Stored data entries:
########################################

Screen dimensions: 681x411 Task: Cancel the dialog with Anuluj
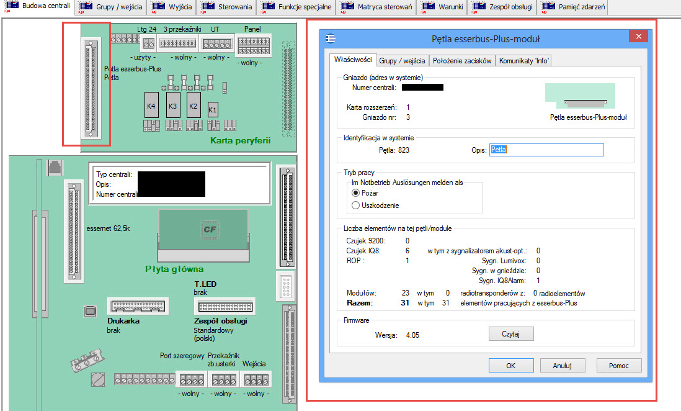562,365
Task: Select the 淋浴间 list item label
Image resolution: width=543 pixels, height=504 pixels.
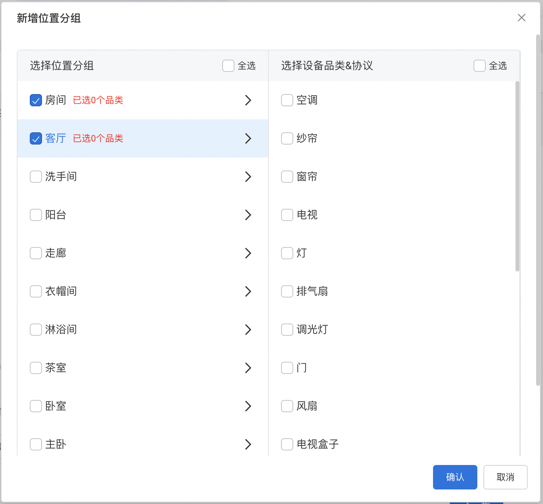Action: click(x=61, y=330)
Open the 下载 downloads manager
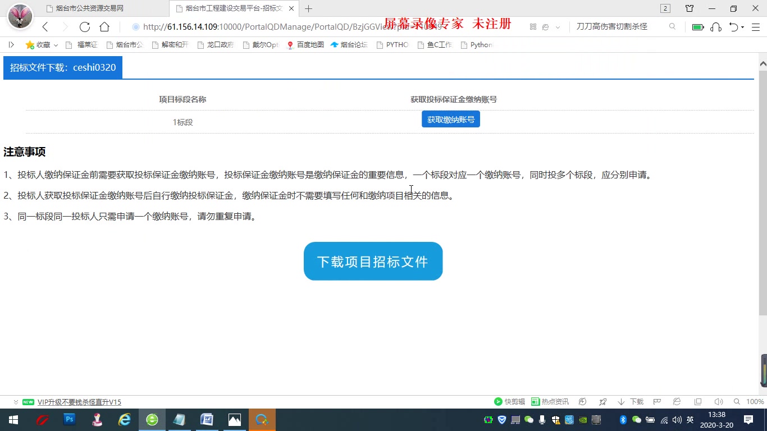This screenshot has height=431, width=767. click(631, 402)
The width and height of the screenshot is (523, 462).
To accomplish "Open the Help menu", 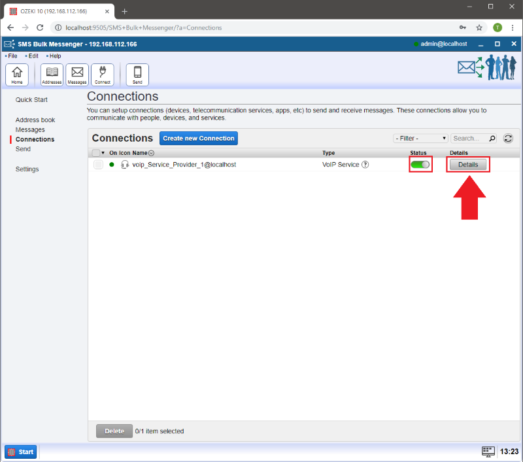I will pos(55,56).
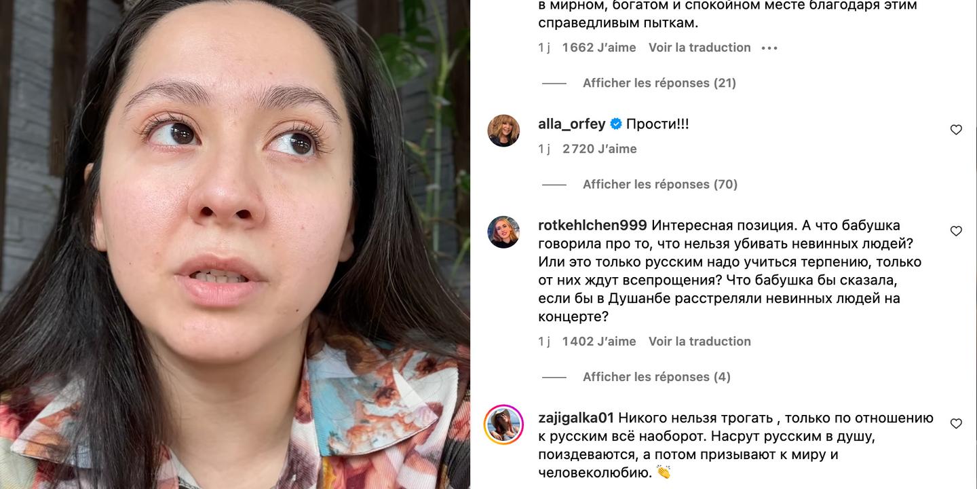Open alla_orfey's profile picture
The height and width of the screenshot is (489, 977).
coord(503,130)
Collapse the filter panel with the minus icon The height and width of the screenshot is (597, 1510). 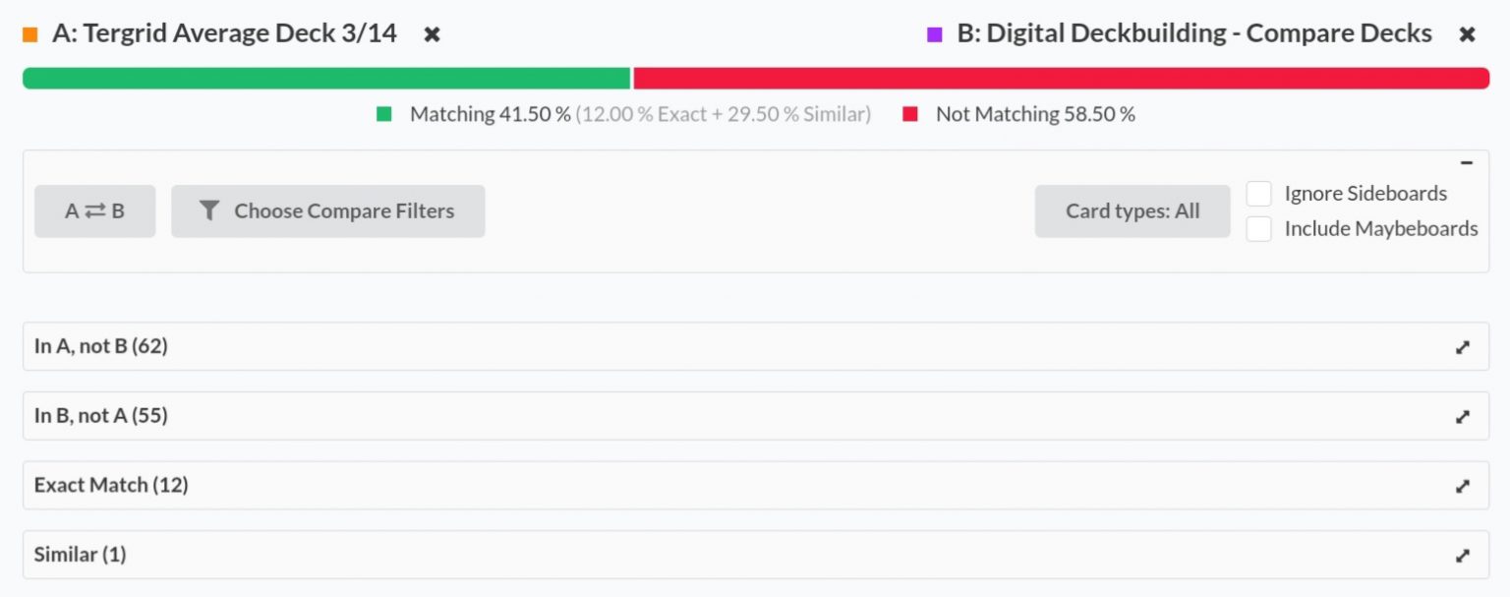1468,162
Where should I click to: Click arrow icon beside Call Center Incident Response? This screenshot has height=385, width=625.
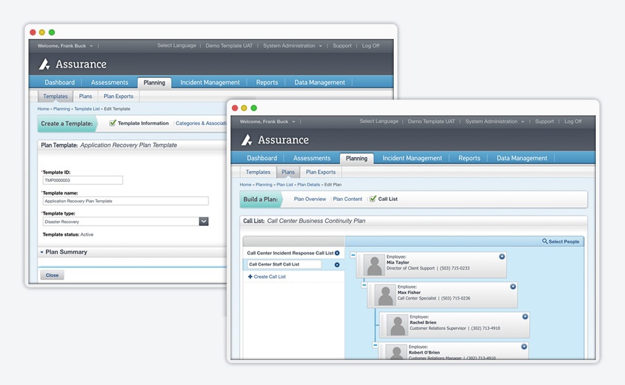click(x=338, y=253)
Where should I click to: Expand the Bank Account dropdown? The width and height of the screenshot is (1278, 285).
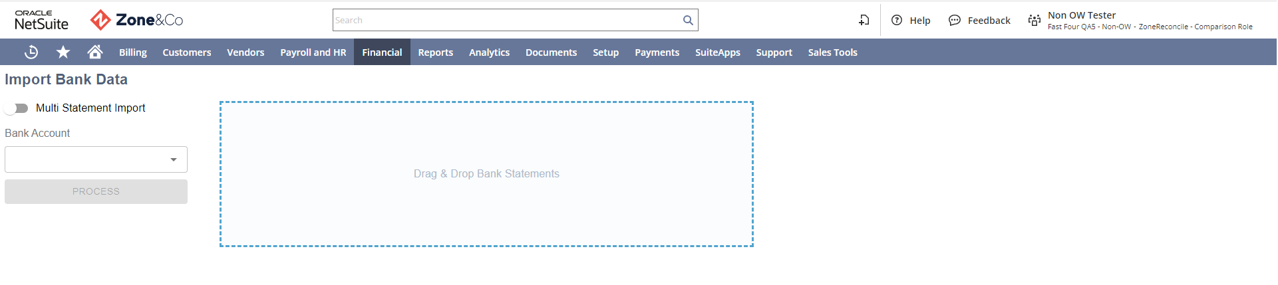coord(96,159)
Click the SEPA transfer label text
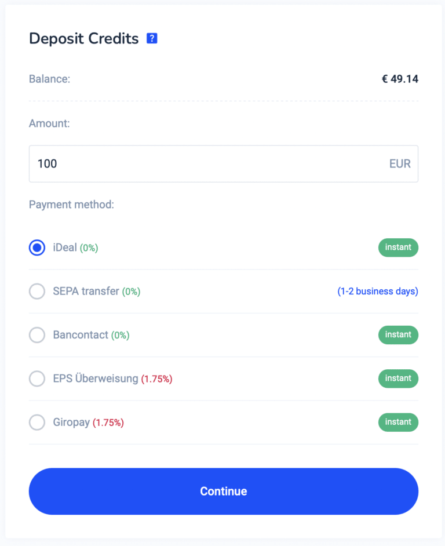This screenshot has height=546, width=445. pyautogui.click(x=86, y=291)
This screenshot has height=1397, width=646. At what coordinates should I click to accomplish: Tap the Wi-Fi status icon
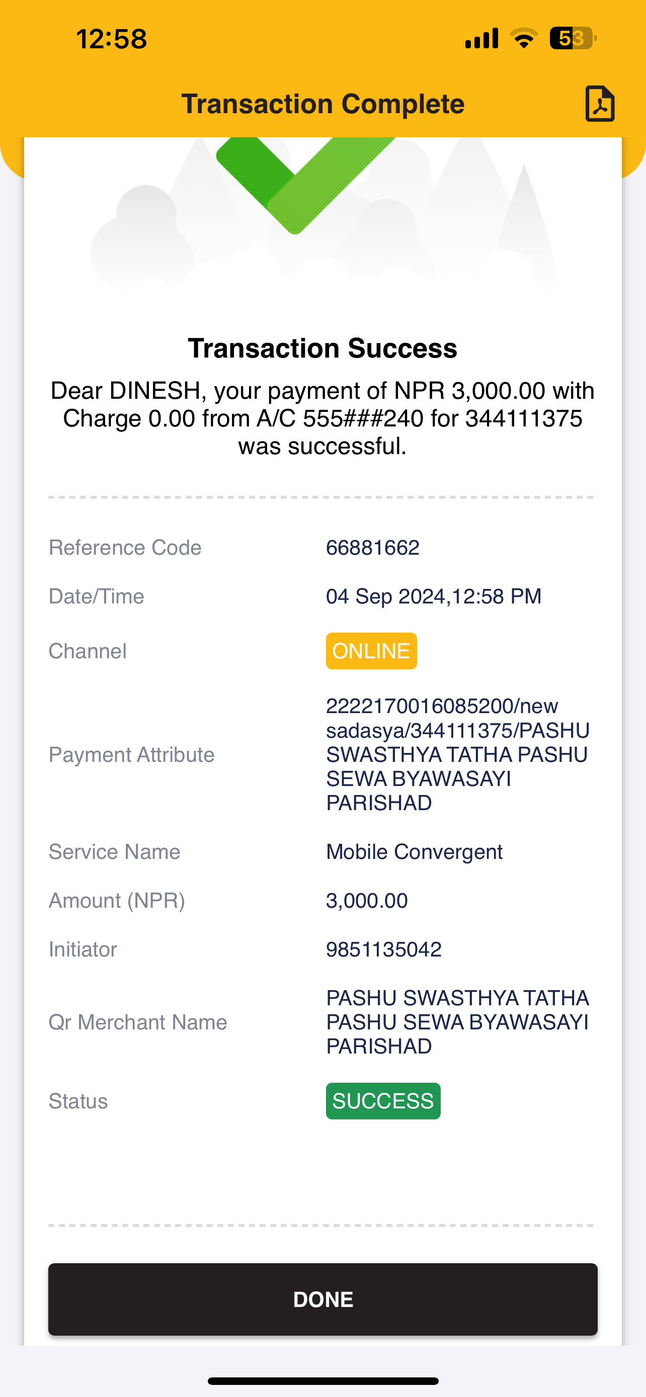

########################################

▸ **YOUR INSTRUCTIONS**
Please write out exactly the lines from the one containing "Click the SEPA transfer label text" through the last line of the records above, and leave out any pictures.

▸ **SOLUTION TO THIS PROBLEM**
Click the SEPA transfer label text
This screenshot has height=546, width=445. pyautogui.click(x=86, y=291)
This screenshot has height=1397, width=646. At what coordinates should I click to accomplish: Tap the Wi-Fi status icon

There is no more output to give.